Наконецъ, ему удалось перерубить обѣ цѣпи, поднять остальные паруса, и «Герцогиня» двинулась прочь отъ бухты. Страшное зрѣлище открывалось на палубѣ. Повсюду валялись мертвые и умирающіе папуасы. Они забились въ самыя непостижимыя мѣста. Каюта была полна ими. Они проползли по палубѣ и запрятались тамъ. Я приказалъ Саксторпу и его кладбищенской командѣ побросать всѣхъ за бортъ и они покидали всѣхъ, живыхъ и мертвыхъ. Въ тотъ день акуламъ досталась знатная пища. Понятно, и нашихъ четырехъ матросовъ мы отправили той же дорогой. Однако ихъ головы мы положили въ мѣшокъ съ тяжестью, чтобы они никоимъ образомъ не могли быть прибиты къ берегу и не попали въ руки дикарей.
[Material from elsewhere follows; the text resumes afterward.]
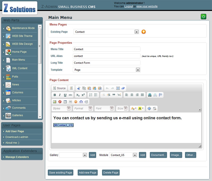This screenshot has height=181, width=212.
Task: Open the Template dropdown
Action: click(138, 70)
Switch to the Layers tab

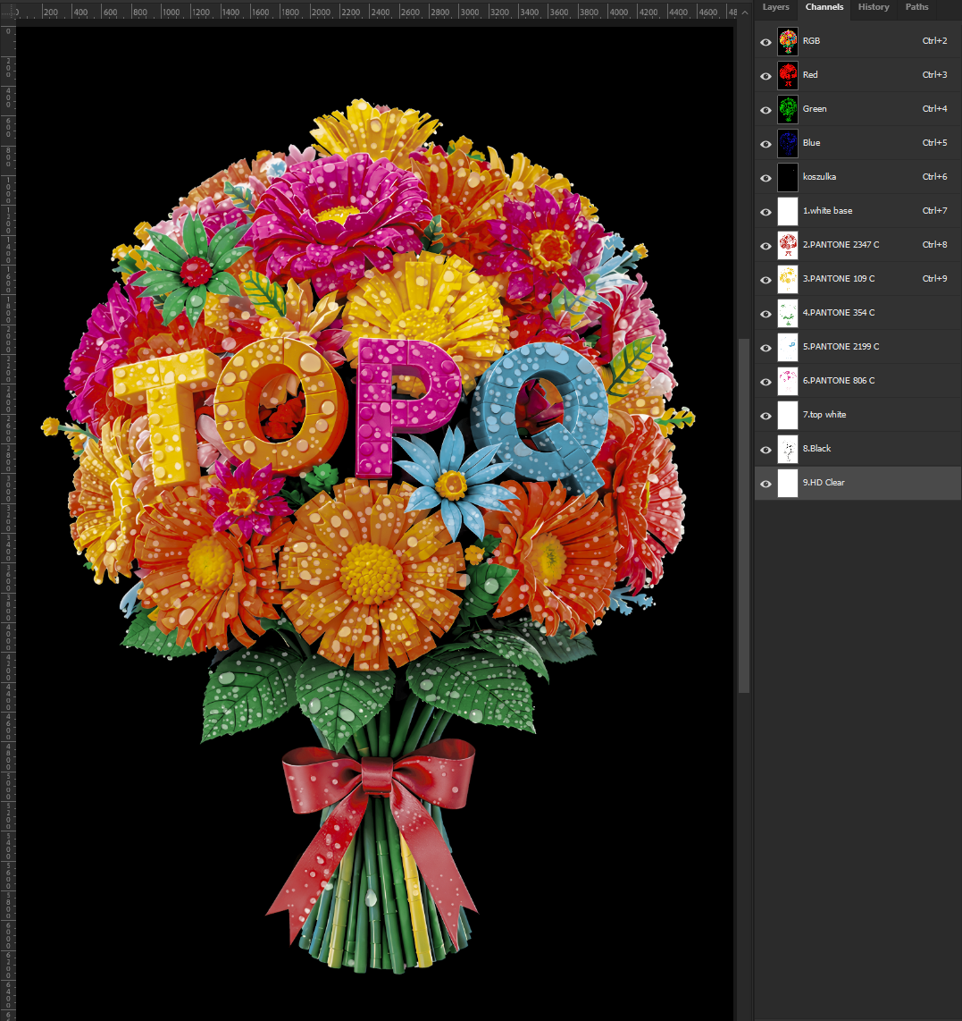[x=775, y=7]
Нашихъ пятерыхъ плѣнниковъ я хотѣлъ приспособить, какъ матросовъ, но они рѣшили иначе. Выждавъ удобную минуту, они бросились черезъ бортъ. Двухъ Саксторпъ убилъ «въ-летъ» изъ револьвера. Но помѣшай я, онъ убилъ бы трехъ остальныхъ въ водѣ. Но мнѣ, — знаете, уже опротивѣла эта бойня, да, къ тому же, эти папуасы помогли намъ пустить въ ходъ нашу шкуну.
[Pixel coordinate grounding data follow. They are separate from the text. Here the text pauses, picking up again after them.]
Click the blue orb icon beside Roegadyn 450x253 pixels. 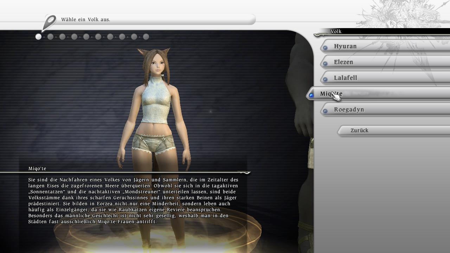point(325,111)
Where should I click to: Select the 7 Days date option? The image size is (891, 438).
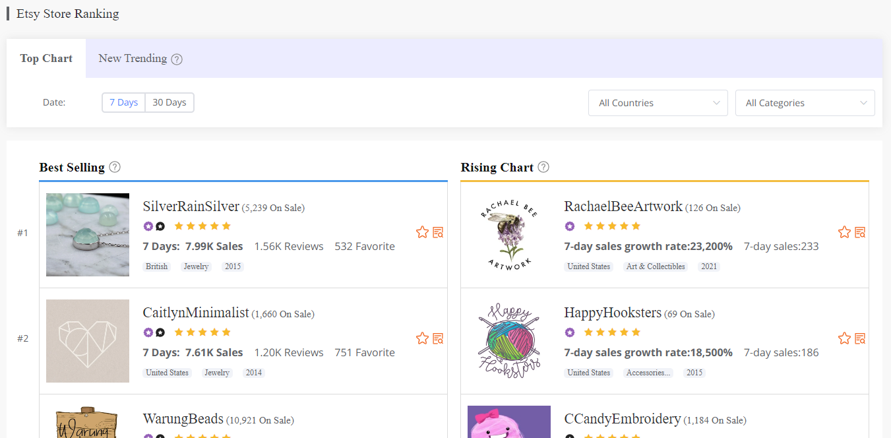pos(123,102)
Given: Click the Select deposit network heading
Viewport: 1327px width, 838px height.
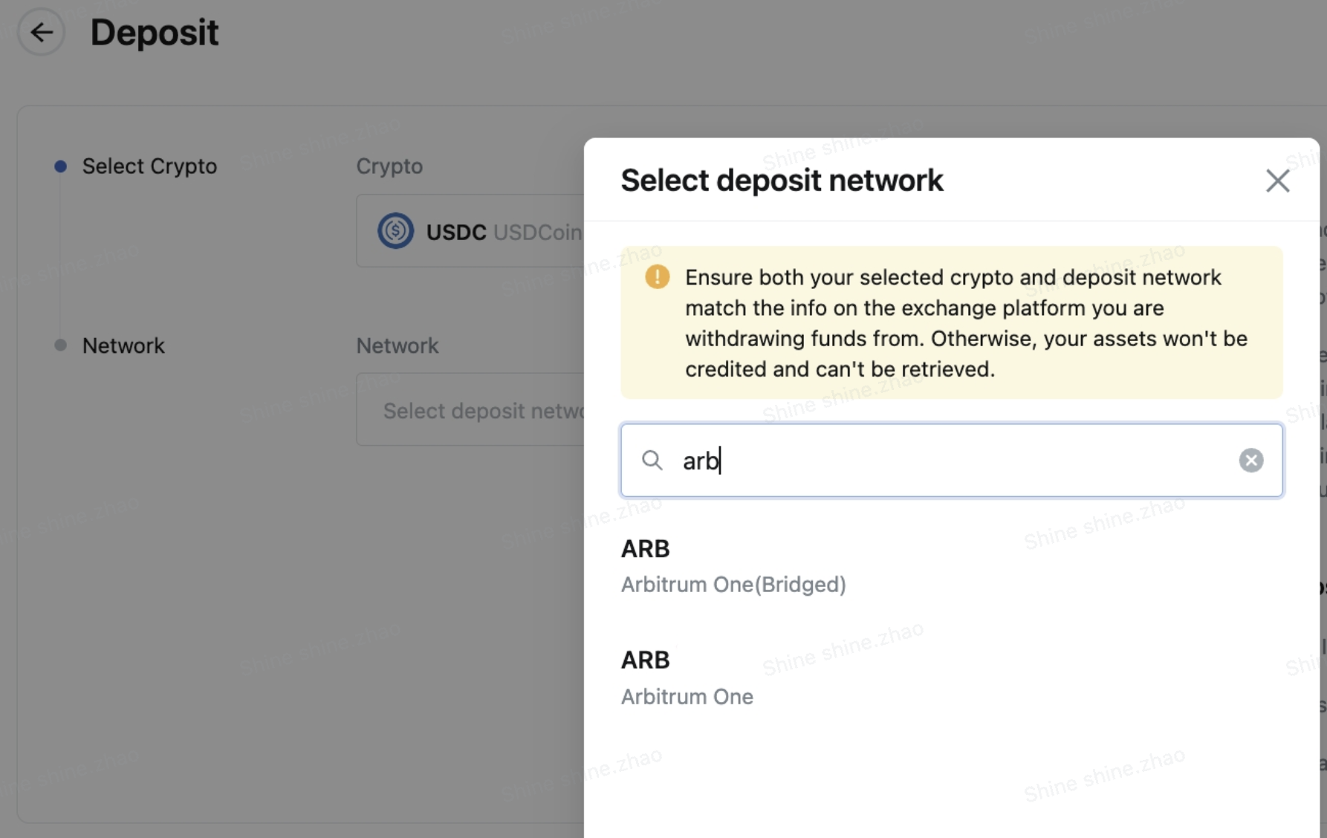Looking at the screenshot, I should 782,181.
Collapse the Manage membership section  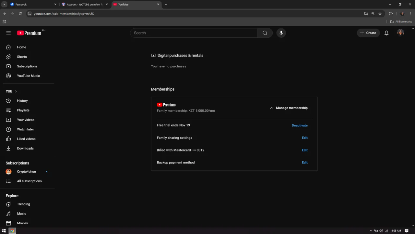(x=289, y=108)
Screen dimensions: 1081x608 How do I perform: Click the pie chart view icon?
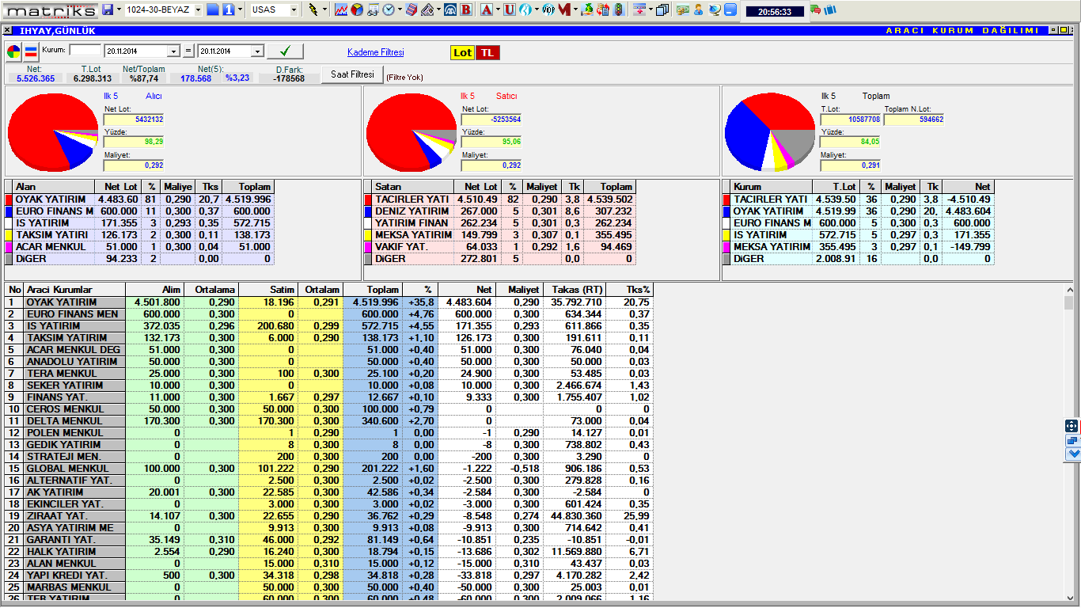pos(14,52)

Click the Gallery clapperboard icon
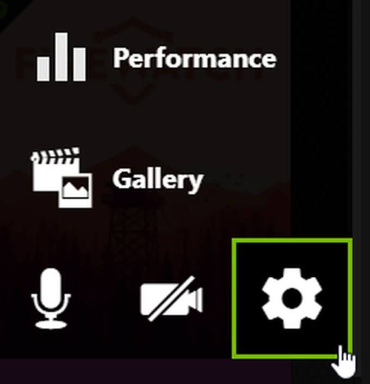(x=61, y=178)
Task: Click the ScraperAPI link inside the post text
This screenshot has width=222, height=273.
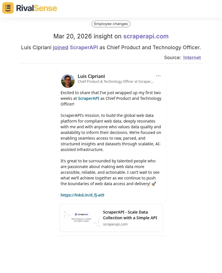Action: coord(89,98)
Послѣ того, какъ мы благополучно миновали островъ, у меня началось воспаленіе мозга или что-то въ этомъ родѣ. Какъ бы то ни было, «Герцогиня» недѣли три пролежала въ дрейфѣ. Только тогда я оправился, и мы съ ней добрались до Сиднея. Однимъ словомъ, черные Малу получили хорошій урокъ и навѣки запомнили, что не хорошо дразнить бѣлаго человѣка. Въ этомъ случаѣ Саксторпъ былъ дѣйствительно «неизбѣженъ».

Чарльсъ Робертсъ продолжительно свистнулъ и сказалъ:

— Да, я съ этимъ согласенъ. Но что же сдѣлалось съ Саксторпомъ?

— Онъ пустился въ охоту на тюленей… и сталъ лучшимъ охотникомъ. Шесть лѣтъ онъ славился среди флотовъ Санъ-Франциско и Викторіи. На седьмой его шкуна была захвачена въ Беринговомъ морѣ русскимъ крейсеромъ. Всѣ ребята, какъ прошелъ слухъ, были упрятаны въ сибирскіе рудипкии. Съ тѣхъ поръ я уже больше ничего о немъ не слыхалъ.

— Цивилизовать міръ… — пробормоталъ Робертсъ. — Цивилизовать міръ… Ну, понятно, кто-нибудь долженъ этимъ заниматься — я хочу сказать — дѣломъ цивилизаціи…

Капитанъ Уудуордъ провелъ рукой по шрамамъ на своей лысой головѣ и сказалъ:

— Я свою долю внесъ въ это дѣло. Вотъ уже сорокъ лѣтъ работаю. Это мое послѣднее странствіе. А затѣмъ я двинусь домой, на покой.

— Готовъ побиться о закладъ, что этого не будетъ, — заявилъ Робертсъ. — Вы умрете въ упряжкѣ, а не дома.

Капитанъ Уудуордъ охотно согласился на пари, но я думаю, что у Робертса больше шансовъ выиграть.